Well, that’s about it; we’re on the tail end of finals at Salisbury University, commencement ceremonies start on Wednesday night, and that’s a wrap on my first academic year as a librarian. It’s gone incredibly fast, and as I’ve been working on my first annual evaluation packet, I realize how much I accomplished this year. I know that other institutions do this in January, but for us at SU Libraries, it’s from May to May. I thought it might help others in the evaluation process to see how mine is framed, as well as the experience of gathering it all. As I am many hours deep into playing Nintendo’s newest Zelda title, Tears of the Kingdom, I thought I might set up this post in video game terms. Please forgive the nerdiness to follow. 🙂
Mainline Quests
I had two individual goals this year. They focus on the key aspects of my job as I settled into the position; they were threaded throughout my typical work week. My philosophy here is that I wanted to get to know my responsibilities before making (big) changes to how I conduct them. Of course, reasonable changes arose (especially with my student supervising duties) but overall, I was learning the controls. Completing the tutorial area, so to speak. These were the goals my chair and I came up with:
- Get to know liaison area faculty and establish relationships.
- Get to know the Research Help Desk policies and student workers with updates as needed.

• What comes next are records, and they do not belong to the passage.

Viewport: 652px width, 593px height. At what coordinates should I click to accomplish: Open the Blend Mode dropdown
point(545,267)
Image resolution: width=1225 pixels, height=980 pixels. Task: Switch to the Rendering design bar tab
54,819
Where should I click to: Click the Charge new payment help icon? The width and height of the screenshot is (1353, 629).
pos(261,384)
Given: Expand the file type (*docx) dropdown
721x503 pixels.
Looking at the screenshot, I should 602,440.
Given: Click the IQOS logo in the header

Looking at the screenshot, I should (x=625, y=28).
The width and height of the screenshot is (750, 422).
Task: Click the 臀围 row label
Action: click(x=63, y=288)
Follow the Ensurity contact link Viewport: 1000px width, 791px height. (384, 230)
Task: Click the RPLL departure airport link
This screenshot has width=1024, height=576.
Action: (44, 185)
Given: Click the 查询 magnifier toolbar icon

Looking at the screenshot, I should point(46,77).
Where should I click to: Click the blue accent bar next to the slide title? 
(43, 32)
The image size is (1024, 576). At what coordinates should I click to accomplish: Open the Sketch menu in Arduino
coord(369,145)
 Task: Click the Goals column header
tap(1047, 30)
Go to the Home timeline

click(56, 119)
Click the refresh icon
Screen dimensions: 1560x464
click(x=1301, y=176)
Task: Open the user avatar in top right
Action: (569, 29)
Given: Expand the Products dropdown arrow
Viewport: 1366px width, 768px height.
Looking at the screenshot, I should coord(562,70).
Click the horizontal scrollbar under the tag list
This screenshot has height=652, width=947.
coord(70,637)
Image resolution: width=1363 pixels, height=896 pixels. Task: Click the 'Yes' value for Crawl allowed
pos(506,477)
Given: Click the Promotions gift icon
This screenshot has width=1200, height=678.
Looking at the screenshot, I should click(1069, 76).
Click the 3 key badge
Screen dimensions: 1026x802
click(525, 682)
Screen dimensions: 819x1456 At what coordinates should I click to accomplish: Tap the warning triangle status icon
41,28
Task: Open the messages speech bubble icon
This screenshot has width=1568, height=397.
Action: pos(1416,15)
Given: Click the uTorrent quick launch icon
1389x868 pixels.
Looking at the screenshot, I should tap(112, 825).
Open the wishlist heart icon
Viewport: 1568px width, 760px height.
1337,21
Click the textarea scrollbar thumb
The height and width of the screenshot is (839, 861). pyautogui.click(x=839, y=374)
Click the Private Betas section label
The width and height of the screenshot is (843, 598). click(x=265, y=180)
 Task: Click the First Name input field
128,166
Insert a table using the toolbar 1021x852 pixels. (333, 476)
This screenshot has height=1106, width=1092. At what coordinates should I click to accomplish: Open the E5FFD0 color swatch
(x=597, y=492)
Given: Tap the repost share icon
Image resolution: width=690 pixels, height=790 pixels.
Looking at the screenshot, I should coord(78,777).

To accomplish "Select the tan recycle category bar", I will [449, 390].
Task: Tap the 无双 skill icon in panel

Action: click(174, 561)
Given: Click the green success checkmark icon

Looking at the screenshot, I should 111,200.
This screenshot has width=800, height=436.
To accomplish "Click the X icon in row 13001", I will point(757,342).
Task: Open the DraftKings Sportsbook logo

I do feel that I’ve sufficiently accomplished both objectives. Putting the number of instruction sessions, instructors I’ve worked with, and the students reached really puts the work into perspective. I don’t see this when I’m in the thick of my instruction season and doing one-shots left and right. Two of my Public Health professors are working with me more extensively for their classes next year, so relationship building is definitely happening!
With the Research Help Desk, I made the schedule and supervised our undergraduate workers. Since I was once a student worker at my undergrad library, this was a nice full circle moment for me to become a supervisor and mentor. One thing I implemented for everyone that staffs chat is a “Chat Transcript of the Month” email, where I highlight certain questions and the excellent patron service.
Side Adventures
Shorter than main quests, but longer than side quests are the side adventures. This involves our department goals and my role in those, but also some of my projects over the year. This included being on a student survey committee, which had the concrete steps of writing the survey about the library, determining our rollout strategy, and coming back together to discuss those results. Another department goal was to create a learning object repository for all instruction librarians, which is fully set up and starting to be populated with handouts and worksheets we can all share amongst ourselves.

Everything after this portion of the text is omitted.